### Directions
Extract all records. Keep each one exact.

──────── Data shown ────────

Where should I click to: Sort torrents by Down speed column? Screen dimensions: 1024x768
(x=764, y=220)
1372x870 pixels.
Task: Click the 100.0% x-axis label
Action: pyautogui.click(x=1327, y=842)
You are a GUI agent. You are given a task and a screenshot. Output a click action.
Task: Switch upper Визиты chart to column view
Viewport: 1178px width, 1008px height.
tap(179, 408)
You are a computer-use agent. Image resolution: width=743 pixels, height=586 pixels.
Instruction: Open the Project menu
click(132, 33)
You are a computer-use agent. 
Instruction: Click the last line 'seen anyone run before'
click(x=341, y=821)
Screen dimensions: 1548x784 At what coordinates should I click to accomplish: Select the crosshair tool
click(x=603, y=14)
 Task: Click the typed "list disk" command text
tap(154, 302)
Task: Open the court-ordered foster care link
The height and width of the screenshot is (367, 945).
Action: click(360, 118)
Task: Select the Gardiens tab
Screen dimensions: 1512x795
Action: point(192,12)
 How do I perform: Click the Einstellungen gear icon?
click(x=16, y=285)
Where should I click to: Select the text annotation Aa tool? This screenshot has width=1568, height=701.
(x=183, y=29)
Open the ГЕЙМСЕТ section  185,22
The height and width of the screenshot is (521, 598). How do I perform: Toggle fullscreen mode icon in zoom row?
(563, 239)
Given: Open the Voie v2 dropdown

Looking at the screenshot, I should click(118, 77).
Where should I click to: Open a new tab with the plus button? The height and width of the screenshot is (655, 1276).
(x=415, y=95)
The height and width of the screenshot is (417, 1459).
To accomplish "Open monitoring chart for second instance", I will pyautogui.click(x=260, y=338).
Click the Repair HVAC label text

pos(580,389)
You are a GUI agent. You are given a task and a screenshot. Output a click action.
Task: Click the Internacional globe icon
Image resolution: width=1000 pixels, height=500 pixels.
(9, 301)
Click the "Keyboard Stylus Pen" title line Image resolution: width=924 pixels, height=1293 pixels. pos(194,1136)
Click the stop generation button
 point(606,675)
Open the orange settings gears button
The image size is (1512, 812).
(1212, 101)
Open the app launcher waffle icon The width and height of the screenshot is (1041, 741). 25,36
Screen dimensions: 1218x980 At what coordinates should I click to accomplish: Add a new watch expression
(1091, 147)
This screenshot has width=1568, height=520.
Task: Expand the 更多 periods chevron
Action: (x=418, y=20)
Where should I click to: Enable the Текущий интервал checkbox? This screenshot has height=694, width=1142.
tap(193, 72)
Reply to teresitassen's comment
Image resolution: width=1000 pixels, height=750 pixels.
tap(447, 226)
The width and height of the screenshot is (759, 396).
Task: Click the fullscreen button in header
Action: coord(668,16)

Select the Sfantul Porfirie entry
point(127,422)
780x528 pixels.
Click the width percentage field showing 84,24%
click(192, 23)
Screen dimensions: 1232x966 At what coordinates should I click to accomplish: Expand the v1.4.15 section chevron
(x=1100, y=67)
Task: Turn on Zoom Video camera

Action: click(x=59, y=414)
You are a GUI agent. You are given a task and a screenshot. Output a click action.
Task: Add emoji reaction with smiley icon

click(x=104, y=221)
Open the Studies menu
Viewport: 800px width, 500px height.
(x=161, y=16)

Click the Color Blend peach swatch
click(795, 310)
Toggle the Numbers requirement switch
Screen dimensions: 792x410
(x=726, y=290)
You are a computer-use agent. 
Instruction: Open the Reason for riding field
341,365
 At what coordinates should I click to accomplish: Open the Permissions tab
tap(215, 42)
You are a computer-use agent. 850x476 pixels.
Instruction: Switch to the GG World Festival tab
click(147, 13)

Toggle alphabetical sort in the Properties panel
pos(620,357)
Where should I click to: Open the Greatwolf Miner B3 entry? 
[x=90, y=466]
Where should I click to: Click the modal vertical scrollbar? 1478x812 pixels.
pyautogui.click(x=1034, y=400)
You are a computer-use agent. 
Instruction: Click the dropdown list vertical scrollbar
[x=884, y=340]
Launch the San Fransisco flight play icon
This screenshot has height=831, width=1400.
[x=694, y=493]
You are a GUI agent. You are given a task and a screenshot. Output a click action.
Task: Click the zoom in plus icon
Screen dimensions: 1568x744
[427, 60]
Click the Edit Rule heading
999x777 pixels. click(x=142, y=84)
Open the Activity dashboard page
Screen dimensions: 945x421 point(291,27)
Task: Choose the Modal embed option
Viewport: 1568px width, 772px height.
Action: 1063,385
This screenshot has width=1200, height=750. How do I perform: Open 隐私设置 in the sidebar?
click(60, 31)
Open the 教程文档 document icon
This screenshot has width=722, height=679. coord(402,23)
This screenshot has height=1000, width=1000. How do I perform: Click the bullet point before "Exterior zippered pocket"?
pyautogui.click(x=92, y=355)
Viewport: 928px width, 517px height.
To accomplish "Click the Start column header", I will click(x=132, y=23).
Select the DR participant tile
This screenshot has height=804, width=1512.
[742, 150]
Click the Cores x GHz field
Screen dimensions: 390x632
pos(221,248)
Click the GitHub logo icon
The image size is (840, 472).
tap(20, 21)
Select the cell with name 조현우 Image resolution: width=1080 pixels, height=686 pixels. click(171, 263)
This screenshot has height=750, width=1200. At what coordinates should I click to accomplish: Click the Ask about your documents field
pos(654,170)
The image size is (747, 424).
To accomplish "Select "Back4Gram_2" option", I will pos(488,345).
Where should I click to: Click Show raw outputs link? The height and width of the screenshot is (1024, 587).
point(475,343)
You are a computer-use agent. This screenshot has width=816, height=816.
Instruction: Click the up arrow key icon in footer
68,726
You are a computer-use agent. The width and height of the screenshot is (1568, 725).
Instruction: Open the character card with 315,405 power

────────

### Result below
Where should I click to: Sort torrents by Down speed column? Screen dimensions: 1024x768
(x=764, y=220)
1372x870 pixels.
Task: Click the 100.0% x-axis label
Action: pyautogui.click(x=1327, y=842)
You are a GUI agent. You are given a task and a screenshot. Output a click action.
Task: Switch upper Визиты chart to column view
Viewport: 1178px width, 1008px height.
tap(179, 408)
You are a computer-use agent. Image resolution: width=743 pixels, height=586 pixels.
Instruction: Open the Project menu
click(132, 33)
You are a computer-use agent. 
Instruction: Click the last line 'seen anyone run before'
click(x=341, y=821)
Screen dimensions: 1548x784 At what coordinates should I click to accomplish: Select the crosshair tool
click(x=603, y=14)
 Task: Click the typed "list disk" command text
tap(154, 302)
Task: Open the court-ordered foster care link
The height and width of the screenshot is (367, 945).
Action: click(360, 118)
Task: Select the Gardiens tab
Screen dimensions: 1512x795
Action: point(192,12)
 How do I perform: Click the Einstellungen gear icon?
click(x=16, y=285)
Where should I click to: Select the text annotation Aa tool? This screenshot has width=1568, height=701.
(x=183, y=29)
Open the ГЕЙМСЕТ section  185,22
The height and width of the screenshot is (521, 598). How do I perform: Toggle fullscreen mode icon in zoom row?
(563, 239)
Given: Open the Voie v2 dropdown

Looking at the screenshot, I should click(118, 77).
Where should I click to: Open a new tab with the plus button? The height and width of the screenshot is (655, 1276).
(x=415, y=95)
The height and width of the screenshot is (417, 1459).
To accomplish "Open monitoring chart for second instance", I will pyautogui.click(x=260, y=338).
Click the Repair HVAC label text

pos(580,389)
You are a GUI agent. You are given a task and a screenshot. Output a click action.
Task: Click the Internacional globe icon
Image resolution: width=1000 pixels, height=500 pixels.
(9, 301)
Click the "Keyboard Stylus Pen" title line Image resolution: width=924 pixels, height=1293 pixels. pos(194,1136)
Click the stop generation button
 point(606,675)
Open the orange settings gears button
The image size is (1512, 812).
(1212, 101)
Open the app launcher waffle icon The width and height of the screenshot is (1041, 741). 25,36
Screen dimensions: 1218x980 At what coordinates should I click to accomplish: Add a new watch expression
(1091, 147)
This screenshot has width=1568, height=520.
Task: Expand the 更多 periods chevron
Action: (x=418, y=20)
Where should I click to: Enable the Текущий интервал checkbox? This screenshot has height=694, width=1142.
tap(193, 72)
Reply to teresitassen's comment
Image resolution: width=1000 pixels, height=750 pixels.
tap(447, 226)
The width and height of the screenshot is (759, 396).
Task: Click the fullscreen button in header
Action: coord(668,16)

Select the Sfantul Porfirie entry
point(127,422)
780x528 pixels.
Click the width percentage field showing 84,24%
click(192, 23)
Screen dimensions: 1232x966 At what coordinates should I click to accomplish: Expand the v1.4.15 section chevron
(x=1100, y=67)
Task: Turn on Zoom Video camera

Action: click(x=59, y=414)
You are a GUI agent. You are given a task and a screenshot. Output a click action.
Task: Add emoji reaction with smiley icon

click(x=104, y=221)
Open the Studies menu
Viewport: 800px width, 500px height.
(x=161, y=16)

Click the Color Blend peach swatch
click(795, 310)
Toggle the Numbers requirement switch
Screen dimensions: 792x410
(x=726, y=290)
You are a computer-use agent. 
Instruction: Open the Reason for riding field
341,365
 At what coordinates should I click to accomplish: Open the Permissions tab
tap(215, 42)
You are a computer-use agent. 850x476 pixels.
Instruction: Switch to the GG World Festival tab
click(147, 13)

Toggle alphabetical sort in the Properties panel
pos(620,357)
Where should I click to: Open the Greatwolf Miner B3 entry? 
[x=90, y=466]
Where should I click to: Click the modal vertical scrollbar? 1478x812 pixels.
pyautogui.click(x=1034, y=400)
You are a computer-use agent. 
Instruction: Click the dropdown list vertical scrollbar
[x=884, y=340]
Launch the San Fransisco flight play icon
This screenshot has height=831, width=1400.
[x=694, y=493]
You are a GUI agent. You are given a task and a screenshot. Output a click action.
Task: Click the zoom in plus icon
Screen dimensions: 1568x744
[427, 60]
Click the Edit Rule heading
999x777 pixels. click(x=142, y=84)
Open the Activity dashboard page
Screen dimensions: 945x421 point(291,27)
Task: Choose the Modal embed option
Viewport: 1568px width, 772px height.
Action: 1063,385
This screenshot has width=1200, height=750. How do I perform: Open 隐私设置 in the sidebar?
click(60, 31)
Open the 教程文档 document icon
This screenshot has width=722, height=679. coord(402,23)
This screenshot has height=1000, width=1000. How do I perform: Click the bullet point before "Exterior zippered pocket"?
pyautogui.click(x=92, y=355)
Viewport: 928px width, 517px height.
To accomplish "Click the Start column header", I will click(x=132, y=23).
Select the DR participant tile
This screenshot has height=804, width=1512.
[742, 150]
Click the Cores x GHz field
Screen dimensions: 390x632
pos(221,248)
Click the GitHub logo icon
The image size is (840, 472).
tap(20, 21)
Select the cell with name 조현우 Image resolution: width=1080 pixels, height=686 pixels. click(171, 263)
This screenshot has height=750, width=1200. At what coordinates should I click to accomplish: Click the Ask about your documents field
pos(654,170)
The image size is (747, 424).
To accomplish "Select "Back4Gram_2" option", I will pos(488,345).
Where should I click to: Click Show raw outputs link? The height and width of the screenshot is (1024, 587).
point(475,343)
You are a computer-use agent. This screenshot has width=816, height=816.
Instruction: Click the up arrow key icon in footer
68,726
You are a computer-use agent. The width and height of the screenshot is (1568, 725).
Instruction: Open the character card with 315,405 power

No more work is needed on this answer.